Sappiamo che i cereali
traggono il nome dalla stessa radice della divinità romana delle messi e
dell’agricoltura chiamata Cerere, lat. Cer-er-e(m) corrispondente alla dea greca Demetra. La radice ker(e), kre è abbastanza produttiva e si ritrova, in latino, nel verbo cre-are ‘creare, causare, produrre, ecc.’ e
nel verbo cre-sc-ĕre ‘crescere, nascere, ingrandirsi, ecc.’; in greco si
ritrova nella variante kór-os ‘sazietà’ e in altre parole che
subito vedremo. Kόrē era la figlia di Demetra chiamata anche Persefone, Proserpina
in latino. Kόr-os significava anche ‘figlio,
fanciullo, giovinetto’, riallacciandosi così all’idea di “creatura” ma significava
anche ‘rampollo, stelo, giunco’ i quali
sono creature, appunto, della
Natura. Lo stesso meccanismo abbiamo
visto operare nel termine gr. kȳma ‘onda,
rampollo, stelo, feto’ di cui all’articolo precedente La cima, dove ho citato anche l’abr. cimi-céllë ‘bambinetto’ che rientra nella radice in
questione.
Ora è chiaro, a mio avviso, che il luchese corë-ìttë ‘germoglio di legume o di
castagna’[1] è un
altro suo derivato, col suffisso diminutivo –ittë.
Si può subito notare che è un po’ strana questa forma corë-itte usata al posto di quella che
sembrerebbe più naturale , cioè *cor-ittë, con la caduta della
vocale indistinta, dato che di norma il
suffisso –ìttë si aggiunge
direttamente al tema della parola, esclusa la desinenza, come nei dialettali pal-ittë ’paletto’, mul-ìttë ’muletto’, ecc. E’
incredibile! anche questo fatto ha secondo me una spiegazione: la parola greca kόr-os ’
fanciullo, giovine, rampollo, stelo’ da cui il termine luchese deriva in
realtà presentava un digamma dopo la liquida –r- (come attestano
dialetti greci diversi dall’attico), sicchè essa dovè sviluppare una semivocale
simile alla –v- latina assumendo la forma *corv-ìttë, pronunciata come *coru-ìttë
e quindi corë-ìttë secondo le norme del dialetto luchese dove una
vocale atona si trasforma spesso in vocale indistinta –ë-, come in checùlë
‘cuculo’, cùchema ‘cuccuma’, ecc.

— Compito 1 —
Riscrivi la parte del brano compresa tra "Si può subito" e "cùchema ‘cuccuma’, ecc.", estremi inclusi, sostituendo "vocale indistinta" con "vocale neutra".
— Compito 2 —
Elenca tutte le forme latine che il brano cita.

— Dati forniti —
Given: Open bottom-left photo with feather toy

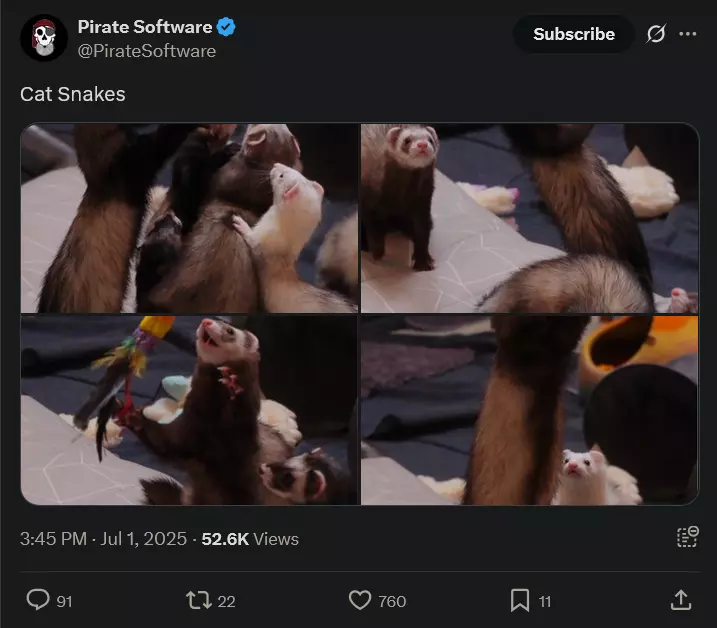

— Soluzione 1 —
Si può subito notare che è un po’ strana questa forma corë-itte usata al posto di quella che
sembrerebbe più naturale , cioè *cor-ittë, con la caduta della
vocale neutra, dato che di norma il
suffisso –ìttë si aggiunge
direttamente al tema della parola, esclusa la desinenza, come nei dialettali pal-ittë ’paletto’, mul-ìttë ’muletto’, ecc. E’
incredibile! anche questo fatto ha secondo me una spiegazione: la parola greca kόr-os ’
fanciullo, giovine, rampollo, stelo’ da cui il termine luchese deriva in
realtà presentava un digamma dopo la liquida –r- (come attestano
dialetti greci diversi dall’attico), sicchè essa dovè sviluppare una semivocale
simile alla –v- latina assumendo la forma *corv-ìttë, pronunciata come *coru-ìttë
e quindi corë-ìttë secondo le norme del dialetto luchese dove una
vocale atona si trasforma spesso in vocale neutra –ë-, come in checùlë
‘cuculo’, cùchema ‘cuccuma’, ecc.

— Soluzione 2 —
Cer-er-e(m), cre-are, cre-sc-ĕre, Proserpina